レクメド社長の松本正氏が寄せた、新春所感を掲載いたします。2002年に来るべき、バイオ・ベンチャー投資の波の胎動と、その渦中にいる松本氏の決意が伺える抱負です。


 読者の新春の抱負や所感、今年への期待、計画をお寄せいただき、ありがとうございました。今回の抱負で最終回の掲載となります。来年も同様な企画を行いますので、どうぞ皆さん、ご期待下さい。ご協力に感謝いたします。
             Biotechnology Japan Webmaster 宮田 満




 2002年という年は、私にとっても日本のバイオベンチャーにとっても大きな意味を持つ年になると思います。私どもの会社は、昨年初めて機関投資家の方々からの増資を賜り、会社公開への道を歩みだしました。会社を公開すということは常に一般の投資家の方々の期待に答えると同時に、投資家の方々の審判を真摯に受けることでもあり、そのことはとりもなおさず、常に成長を続けるたゆまない努力と、健全で透明な経営を世に示すことであると思っております。そして、そのような状態の中で経営者として選任いていただけるだけの自分にならなければならない何とも言えない重圧感を感じております。

 昨今、産・官・学挙げてのバイオベンチャー育成が叫ばれております。以前は少なかった、バイオ関係のインキューベーション施設も各地に作られ始め、懸案だった国立大学教官の兼業問題も改善されました。さらに、「ITの次はバイオとナノ」の掛け声の下、多くのベンチャーキャピタルがバイオに注目しています。今は、日本においても、ある程度の技術とビジネスプランが用意されれば、以前に比べかなり用意にバイオベンチャーを立ち上げることができ、資金供与をかなり受けることができるようになりました。その意味で、ようやく日本にもバイオベンチャーブームがやって来たことに素直に喜びを感じいております。

 ところが、この種のブームが時としてオーバーヒートすることが過去の日本には多くあったような気がします。ごく数年前にもITの分野でそのことが起きたような気がします。高額で公開した企業が毎日のように夕刊紙等で叩かれ、とうとう公開時の株価の数%になったしまったことは決して遠い昔の出来事ではありません。そして悪者になるのはいつも努力して公開した企業の責任者で、損をするのは一般投資家です。

 もちろん、投資という行為は、投資家自身がリスクを承知して行うものですから、最終的に投資そのものの損失責任を他人に転嫁できません。その意味で、今後公開されるバイオベンチャーの市場価値に大いに注目していきたいと思っております。同時に、自社に対しても多くの方々の評価にさらされることに最大限の責任を感じて止みません。

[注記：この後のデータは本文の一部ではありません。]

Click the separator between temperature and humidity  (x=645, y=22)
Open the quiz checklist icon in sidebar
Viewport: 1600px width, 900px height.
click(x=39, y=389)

 最後に、私の友人が最近一部上場大手企業を辞めました。彼は奥様と一緒に自宅でバイオベンチャーを立ち上げました。彼は自分の人生をバイオベンチャーに掛けたのです。兼務とか出向ではなく退職し背水の陣で臨みました。私は、彼と奥様の不安ながらも真剣で輝く目を見た時に、是非この二人には成功して欲しいと思いました。そこには、ベンチャーを始めようとする人間に必要な本質があるように思ったのです。

 それは、自己責任での決断と困難に立ち向かう勇気です。そして、彼のような人間が日本でもベンチャーを立ち上げることができるようになった環境がすばらしいことであると感謝しました。そんな意味で、バイオベンチャーブームは大歓迎ですね。でも一旦バブルになってみんなに失望されたら、日本のバイオはもう二度と復活できなくなってしまうのではないかとの恐れを同時に持っています。皆に歓迎されるバイオベンチャーブームのために私に出来ることは何でもやります。以前、ある記者の方が、取材後記事の中で書いてくださったお言葉「まずは隗(カイ)よりはじめよ」が私は好きです。